I was being a smart ass 
I have never tried them or researched them but what about MRE meals ?


----------



## lycan Venom (Aug 13, 2014)

mre will give you the shits and is fake meat. mostly soy bean with fake flavoring. just watch your sodium intake with prepared/stored food and eating out sucks even subway. 

sorry phoe, i know the struggle and it sucks. when i was trenching and running service pipe out here in the desert 110°+, i ate mre's, canned soups, frozen burritos cooked in my vehicle in the windshield, or didnt eat at all for 12hrs. 

i did the ice chest and electric appliances when i was working in las vegas and it was a hasle but it helped to keep my diet on point and I grew like a beast with all the hard work and gym time. 

cooking with propane stove sucks too, but its better than subway or panda express everday lol.

sorry man.


----------



## Magnus82 (Aug 13, 2014)

It's difficult,  but not impossible.  Of course you can do the bring a portable grill/fridge thing and either prep on site or at your hotel at night.   I prefer at night and put in in a fridge or cooler.  You can easily do 3 days worth at a time.   Do 3 at home before you leave and 1 more time during  the work week and your weeks covered.   If there is no power on site heat it at home and throw it in a buba keg or other insulated thermos.  For breakfast,  skip fast foods and take that new blender (Ninja?) to your hotel and make food shakes.   8oz egg whites,  8oz milk,  1egg,  protein powder, 2tbs Chia seeds, bananna/Oats for carbs and your good to go.    This for breakfast and mid day/preworkout.  Another post workout.  About 70g protein each.   On the must eat out days,  go to  places where the food is identifiable.  Rice,  beans,  chicken is real Chicken and whole pieces of beef.  Qdoba and Chipotle naked burritos w/extra meat are great.  About 86g protein.  Takeout sirloin with rice and veggies at Applebee's is a great choice.  Places like Texas Roadhouse are great to (no buns,  sorry).  Olive garden,  Johnny Corinos,  and many others have grilled chicken options.  Walmart,  Sam's,  and  have the rotisserie options as well.   Not a huge fan of protein bars.   Make 2 weeks worth at home and you will have a superior bar that costs much less and is a whole lot better for you.  Plenty of  recipes on pintrest ,  you know you got it. Also try trueproteins bcaa plus to sip on all day.  Their great for working in  heat and 4 servings go will give you an additional 60 grams of protein.


----------



## Phoe2006 (Aug 14, 2014)

Qdoba and chipolte are out none close only real Mexican food. Guess I'll stick to the healthy options at panda express. I think the two I got today are under 300 calories per serving. Much healthier than all that bread I've been consuming. But I'll keep looking around for more options


----------



## lycan Venom (Aug 14, 2014)

shit better get your ass a bean n cheese burrito, chicken chimicanga,  menudo, pezole, tamales, chilequeles, tacos de lengua/carnitas/cabesa/carne asada, chilie rellenos, flautas (taquitos but with flour tortas) & enchiladas. 

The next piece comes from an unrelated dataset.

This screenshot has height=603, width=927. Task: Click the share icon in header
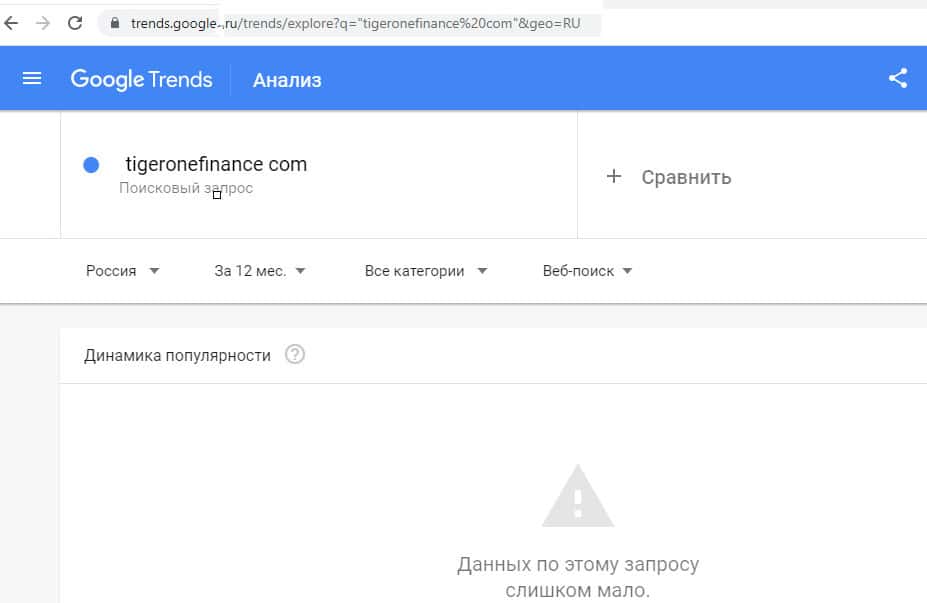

all great "blow up" food. 

unless you want to go prison style and eat cup of noodles, top ramon, peanut butter and other carb loaded foods.


----------



## Phoe2006 (Aug 14, 2014)

lycan Venom said:


> shit better get your ass a bean n cheese burrito, chicken chimicanga,  menudo, pezole, tamales, chilequeles, tacos de lengua/carnitas/cabesa/carne asada, chilie rellenos, flautas (taquitos but with flour tortas) & enchiladas.
> 
> all great "blow up" food.
> 
> unless you want to go prison style and eat cup of noodles, top ramon, peanut butter and other carb loaded foods.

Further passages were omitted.